=== Extract to read ===

Brčko District’s Assembly adopted this year’s budget in the midst of coronavirus pandemic. In order to secure funds to mitigate the pandemic’s effects, lawmakers relinquished pork barrel with which they financed local associations to obtain votes during elections.
Over the past years, legislators had a discretion to dole out millions via amendments to the budget. For example, legislators from the ruling majority doled out around 11 million KM annually. They used this money to finance not only associations, but religious institutions and capital projects as well.
The Assembly chairman Esed Kadrić said that legislators this year changed mind because the government institutions needed more money to bolster the economy and health care providers.
Asked if legislators grumbled because they were denied money, Kadrić said: “It was a dramatic situation. In that moment, in my opinion, no one dared to disagree.”

=== Stored data ===

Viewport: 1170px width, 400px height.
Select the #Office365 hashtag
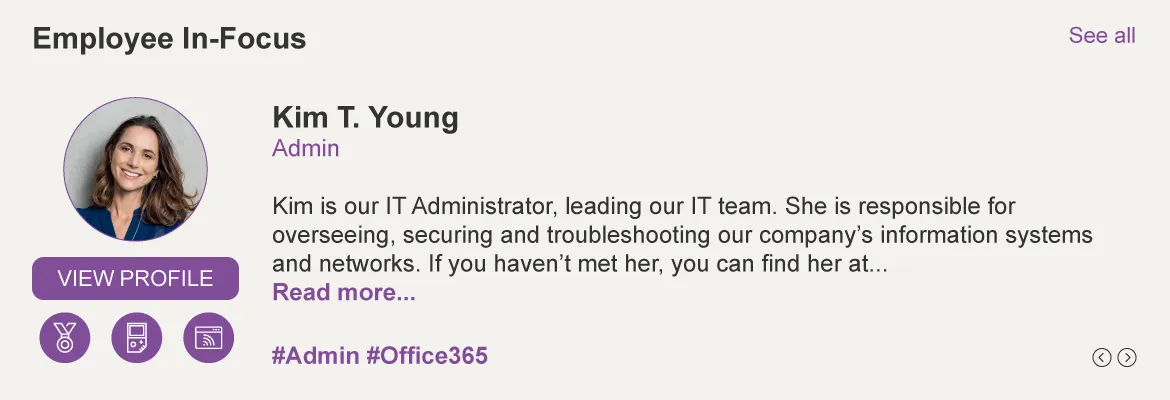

===

* Activities:
(A) Name everything that, according to the article on Brčko District's budget, legislators financed with the money they doled out through budget amendments.
(B) Pick up the article on Brčko District's budget after its final sentence and continue writing it.

* Answers to the problems:
(A) Local associations, religious institutions, and capital projects.

(B)
In its last year’s investigation, the Center for Investigative Reporting in Sarajevo (CIN) uncovered that doling out grants to non-governmental organizations has become a lucrative business for the association’s founders and local politicians in Brčko District. Politicians buy votes in this way, while their friends from associations spend money without oversight.
The associations’ representatives squandered taxpayer money – on themselves and their friends and to buy expensive furniture and equipment. They also did not follow regulations when submitting receipts to justify spending and they got away with it because no government institution in the Brčko District was tasked with oversight of this expenditure.
CIN’s investigation caught attention of the local prosecutors who are investigating these misuses.
The budget adopted at the end of this March has curtailed the spending of public funds.